-- Extracted text --
Segment Open

Tips & Advice
What is the difference between food allergy and food intolerance?
A true food allergy happens when a body's immune system perceives a certain food as harmful and reacts by causing symptoms in multiple organs. The most severe food allergies can result in anaphylaxis, which is life-threatening. In contrast, symptoms of food intolerance (such celiac disease, or intolerance to lactose or gluten) are less serious and often limited to the digestive tract.
What is allergy skin testing?
Allergy skin testing uses tiny pricks in the skin to check for allergic reactions, typically to pollen, mold, pet dander, dust mites, and foods. Also called a skin prick, puncture, or scratch test, the procedure can test up to 40 different substances at one time. In adults, the test is usually done on the forearm; in children it is typically done on the back. The severity of the allergy is determined by the size of the raised, red, itchy bump (wheal) around the prick site. Skin testing is not painful, as the prick is extremely tiny, but it can be very itchy if your skin responds to the allergen. After the test, a nurse wipes the area with alcohol, which eases itching.
Does an allergist need to be board certified?

Segment Closed

-- Extracted entries --
Segment Open

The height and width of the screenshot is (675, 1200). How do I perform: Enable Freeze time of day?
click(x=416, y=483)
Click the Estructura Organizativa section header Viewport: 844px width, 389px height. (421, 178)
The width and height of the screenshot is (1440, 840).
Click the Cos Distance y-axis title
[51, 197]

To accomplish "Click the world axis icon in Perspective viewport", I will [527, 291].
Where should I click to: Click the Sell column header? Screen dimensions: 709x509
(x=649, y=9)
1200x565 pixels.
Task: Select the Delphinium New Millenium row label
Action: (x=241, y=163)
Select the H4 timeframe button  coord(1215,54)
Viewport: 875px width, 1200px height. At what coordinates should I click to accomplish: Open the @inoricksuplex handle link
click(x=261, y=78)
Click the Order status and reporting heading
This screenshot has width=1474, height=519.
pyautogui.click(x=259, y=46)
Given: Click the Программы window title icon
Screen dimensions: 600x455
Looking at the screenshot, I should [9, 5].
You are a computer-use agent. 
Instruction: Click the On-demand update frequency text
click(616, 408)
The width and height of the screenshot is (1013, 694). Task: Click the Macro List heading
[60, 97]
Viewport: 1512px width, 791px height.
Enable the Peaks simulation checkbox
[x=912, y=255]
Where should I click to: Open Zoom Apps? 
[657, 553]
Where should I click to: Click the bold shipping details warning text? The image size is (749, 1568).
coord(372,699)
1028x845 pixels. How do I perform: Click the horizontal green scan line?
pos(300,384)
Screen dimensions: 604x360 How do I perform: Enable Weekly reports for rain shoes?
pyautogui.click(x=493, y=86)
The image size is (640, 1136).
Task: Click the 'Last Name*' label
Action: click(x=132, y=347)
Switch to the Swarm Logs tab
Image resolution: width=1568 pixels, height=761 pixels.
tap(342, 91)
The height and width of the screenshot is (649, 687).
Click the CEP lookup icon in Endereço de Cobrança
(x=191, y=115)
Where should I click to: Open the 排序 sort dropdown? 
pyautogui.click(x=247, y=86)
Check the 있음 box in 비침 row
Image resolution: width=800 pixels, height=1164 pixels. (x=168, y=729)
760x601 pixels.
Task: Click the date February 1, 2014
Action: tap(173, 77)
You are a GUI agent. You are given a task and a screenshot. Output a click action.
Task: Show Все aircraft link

Segment Closed

-- Problem set --
• a. In the allergy tips text, set down the passage that begins at the words "What is allergy" and stops after the words "which eases itching.", copied word for word.
• b. According to the allergy tips text, how many different substances can an allergy skin test check at one time?
• c. List every substance that the allergy tips text says allergy skin testing typically checks for.

-- Answers to the tasks --
• a.
What is allergy skin testing?
Allergy skin testing uses tiny pricks in the skin to check for allergic reactions, typically to pollen, mold, pet dander, dust mites, and foods. Also called a skin prick, puncture, or scratch test, the procedure can test up to 40 different substances at one time. In adults, the test is usually done on the forearm; in children it is typically done on the back. The severity of the allergy is determined by the size of the raised, red, itchy bump (wheal) around the prick site. Skin testing is not painful, as the prick is extremely tiny, but it can be very itchy if your skin responds to the allergen. After the test, a nurse wipes the area with alcohol, which eases itching.

• b. Up to 40 different substances.

• c. Pollen, mold, pet dander, dust mites, foods